A menudo reconocemos que la existencia parece estar “llena” si el sujeto tiene esperanza. Ésta acostumbramos a referirla de forma etérea, posibilitando que pueda contener diversos sentidos acaso por la dificultad de concretar: ¿qué espera el que espera?
Esa tonalidad verdosa que asociamos a la esperanza puede adoptar la forma del reino de los cielos cristiano, de un paraíso terrenal a lo marxista o simplemente la utopía de una sociedad en la que haya justicia, libertad e igualdad y, por ende, unas condiciones óptimas para la felicidad. La persistencia, que nos capacita para esperar, puede partir de la presunción de que el ser humano es bueno por naturaleza y que esa bondad le hace merecedor de una felicidad posible en esta vida, o en otra venidera. Sea como sea, la esperanza se vincula a una cierta concepción utópica que está por llegar, pero que luchando y esforzándose es posible hacerla real, entrando en contradicción flagrante con lo que significa el termino utópico.
Es necesario resaltar cómo en los inicios del SXXI se ha visto un resurgir de las distopías literarias y cinematográficas como críticas de ese intento de construir sociedades ideales que acaban siendo robóticas e inhumanas, por cuanto eliminan la libertad de pensamiento, decisión y acción de los individuos, para poder controlar todo lo que acontece; se sirven, además sistemáticamente, del engaño y la falsedad para garantizar el dominio de los sometidos.
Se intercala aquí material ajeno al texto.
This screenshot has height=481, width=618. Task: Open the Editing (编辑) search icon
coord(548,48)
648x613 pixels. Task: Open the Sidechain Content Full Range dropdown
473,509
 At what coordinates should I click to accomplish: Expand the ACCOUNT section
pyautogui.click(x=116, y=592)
En un sentido filosófico, la esperanza puede hacer referencia a algo cuya naturaleza nos es esquiva, intuimos su presencia, pero desconocemos su esencia y carece de accidentes que nos la muestren. Aun así, sentimos esa especie de canto erótico que ejerce sobre nosotros, tiñendo de verde el horizonte y otorgando fortaleza al sujeto, cuya mente se nutre de este esperar sin rostro. Puede ser real o irreal porque, al no pertenecer al ámbito de lo existente, no es de por sí contrastable y todas pueden ser el resultado de una necesidad acuciante de poseer un “algo” hacia el que elevar nuestra mirada. La espera, no obstante, para que cumpla su cometido debe ser incondicional, sin someterla ni al espacio ni al tiempo, porque si constreñimos y determinamos las condiciones de posibilidad, es decir, allí donde es posible la espera, estamos planteando simultáneamente la cuestión sobre dónde es posible la esperanza.
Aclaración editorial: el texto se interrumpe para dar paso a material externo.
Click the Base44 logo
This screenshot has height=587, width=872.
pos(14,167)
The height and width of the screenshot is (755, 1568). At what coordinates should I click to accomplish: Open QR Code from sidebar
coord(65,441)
Este giro copernicano, este vuelco, nos llevaría de preguntarnos ¿qué esperamos cuándo esperamos? a inquirirnos ¿por qué hay esperanza cuando la hay y por qué no la hay cuando no la hay? Cuestiones sustancialmente diferentes si observamos que la planteada al inicio da por supuestas la esperanza y su correlativa espera, y el interrogante último reclama la justificación de la naturaleza de ambas.